■ **Assignment**:
Print every line below that comes at or after the line containing "Open Lieferanten in", exactly as written.

(Stored records)
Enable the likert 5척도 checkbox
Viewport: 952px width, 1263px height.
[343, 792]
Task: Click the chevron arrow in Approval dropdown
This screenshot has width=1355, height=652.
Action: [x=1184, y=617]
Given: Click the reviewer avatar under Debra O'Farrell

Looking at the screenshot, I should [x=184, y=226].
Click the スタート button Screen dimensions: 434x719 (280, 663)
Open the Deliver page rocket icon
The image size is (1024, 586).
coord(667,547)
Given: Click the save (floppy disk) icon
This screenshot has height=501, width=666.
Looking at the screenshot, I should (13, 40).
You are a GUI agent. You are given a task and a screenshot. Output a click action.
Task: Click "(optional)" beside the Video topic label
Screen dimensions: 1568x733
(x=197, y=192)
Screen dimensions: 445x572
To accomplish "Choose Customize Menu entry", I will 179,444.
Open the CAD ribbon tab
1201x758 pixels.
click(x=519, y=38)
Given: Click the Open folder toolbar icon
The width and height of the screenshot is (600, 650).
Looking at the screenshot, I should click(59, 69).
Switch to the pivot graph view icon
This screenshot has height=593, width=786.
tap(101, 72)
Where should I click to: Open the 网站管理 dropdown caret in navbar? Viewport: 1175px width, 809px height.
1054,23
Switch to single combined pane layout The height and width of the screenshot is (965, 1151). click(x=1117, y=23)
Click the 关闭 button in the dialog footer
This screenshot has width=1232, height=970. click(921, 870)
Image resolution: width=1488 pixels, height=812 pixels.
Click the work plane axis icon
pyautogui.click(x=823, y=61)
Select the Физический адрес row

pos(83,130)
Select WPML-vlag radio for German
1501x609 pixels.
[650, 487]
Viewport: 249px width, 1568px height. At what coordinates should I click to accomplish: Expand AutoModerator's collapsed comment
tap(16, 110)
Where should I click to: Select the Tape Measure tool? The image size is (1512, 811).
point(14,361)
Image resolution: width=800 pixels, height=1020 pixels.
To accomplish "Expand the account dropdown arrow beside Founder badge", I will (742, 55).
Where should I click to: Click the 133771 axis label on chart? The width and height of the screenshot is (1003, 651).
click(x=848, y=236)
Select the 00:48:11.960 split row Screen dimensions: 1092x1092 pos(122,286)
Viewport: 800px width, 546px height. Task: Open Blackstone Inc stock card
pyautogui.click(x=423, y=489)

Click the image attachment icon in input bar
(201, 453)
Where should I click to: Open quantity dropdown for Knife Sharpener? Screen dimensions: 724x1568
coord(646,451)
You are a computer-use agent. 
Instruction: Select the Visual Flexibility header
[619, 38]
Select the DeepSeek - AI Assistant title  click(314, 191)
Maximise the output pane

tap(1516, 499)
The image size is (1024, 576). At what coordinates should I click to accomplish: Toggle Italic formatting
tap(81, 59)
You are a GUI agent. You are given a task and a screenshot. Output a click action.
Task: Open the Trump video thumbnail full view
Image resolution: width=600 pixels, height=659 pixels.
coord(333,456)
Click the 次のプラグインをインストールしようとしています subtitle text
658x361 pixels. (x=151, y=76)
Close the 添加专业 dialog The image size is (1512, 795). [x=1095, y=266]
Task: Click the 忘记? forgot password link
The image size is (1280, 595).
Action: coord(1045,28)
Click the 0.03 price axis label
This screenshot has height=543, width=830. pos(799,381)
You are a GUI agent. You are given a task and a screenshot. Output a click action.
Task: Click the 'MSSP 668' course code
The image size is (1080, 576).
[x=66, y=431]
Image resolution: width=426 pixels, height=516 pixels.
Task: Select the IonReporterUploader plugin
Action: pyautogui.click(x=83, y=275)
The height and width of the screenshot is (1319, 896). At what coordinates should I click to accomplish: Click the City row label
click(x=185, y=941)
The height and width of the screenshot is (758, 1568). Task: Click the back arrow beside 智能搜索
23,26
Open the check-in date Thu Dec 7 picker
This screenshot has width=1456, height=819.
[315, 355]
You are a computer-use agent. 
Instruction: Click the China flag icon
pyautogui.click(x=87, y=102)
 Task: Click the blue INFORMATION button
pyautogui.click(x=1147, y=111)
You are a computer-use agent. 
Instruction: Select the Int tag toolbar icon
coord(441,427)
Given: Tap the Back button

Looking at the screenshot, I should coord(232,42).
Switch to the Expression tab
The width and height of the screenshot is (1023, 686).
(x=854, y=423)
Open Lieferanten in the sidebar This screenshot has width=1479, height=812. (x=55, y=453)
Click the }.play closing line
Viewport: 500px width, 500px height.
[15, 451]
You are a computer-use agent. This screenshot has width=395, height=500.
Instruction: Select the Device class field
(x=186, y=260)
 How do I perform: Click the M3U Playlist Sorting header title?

■ **Exercise answer**:
Open Lieferanten in the sidebar This screenshot has width=1479, height=812. (x=55, y=453)
Click the }.play closing line
Viewport: 500px width, 500px height.
[15, 451]
You are a computer-use agent. This screenshot has width=395, height=500.
Instruction: Select the Device class field
(x=186, y=260)
 How do I perform: Click the M3U Playlist Sorting header title?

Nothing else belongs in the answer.